He is formerly professor of psychiatry at the University of Mississippi Medical Center and professor of psychiatry and psychology at Brown University; he founded clinical psychology internships in both settings. He was also distinguished professor in the Department of Psychology and director of the Phobia and Anxiety Disorders Clinic at the University at Albany, SUNY. Currently, he is professor of psychology, research professor of psychiatry, director of Clinical Training Programs, and director of the Center for Anxiety and Related Disorders at Boston University.

Dr. Barlow is the recipient of the 2000 American Psychological Association (APA) Distinguished Scientific Award for the Applications of Psychology. He is also the recipient of the Science Dissemination Award from the Society for a Science of Clinical Psychology of the APA, and of the Distinguished Scientific Contribution Award from APA's Division 12 (Society of Clinical Psychology). Other awards include the First Graduate Alumni Scholar Award from the Graduate College, the University of Vermont; the Distinguished Scientist Award from Section III of Division 12; the Excellence in Research award from the State University of New York at Albany; and a MERIT award from the National Institute of Mental Health for long-term contributions to the clinical research effort.
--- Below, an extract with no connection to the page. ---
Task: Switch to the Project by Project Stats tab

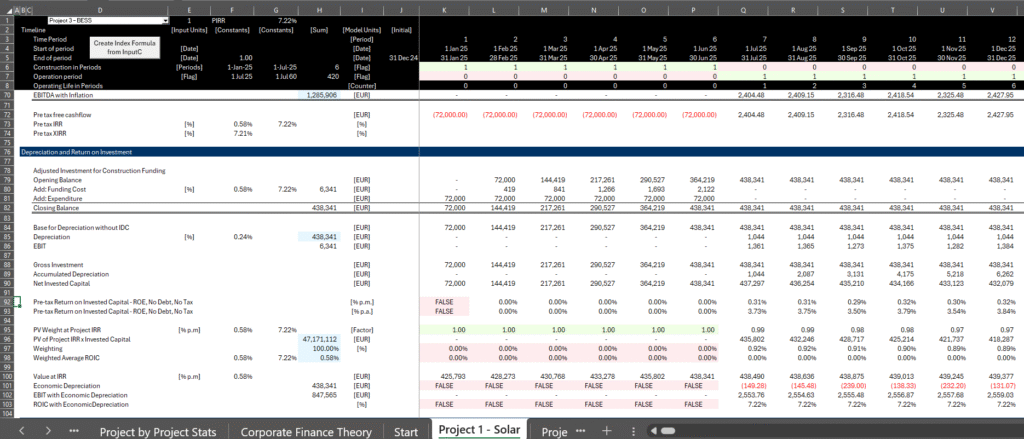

Dr. Barlow is past president of Division 12 of APA, past president of the Association for the Advancement of Behavior Therapy, past associate editor of the Journal of Consulting and Clinical Psychology, and past editor of the journals Behavior Therapy and Journal of Applied Behavior Analysis. He was also chair of the APA Task Force of Psychological Intervention Guidelines, was a member of the DSM-IV Task Force of the American Psychiatric Association, and was cochair of the work group for revising the anxiety disorder categories.

Currently, Dr. Barlow is editor of the journal Clinical Psychology: Science and Practice. He is also a diplomate in clinical psychology of the American Board of Professional Psychology, and he maintains a private practice.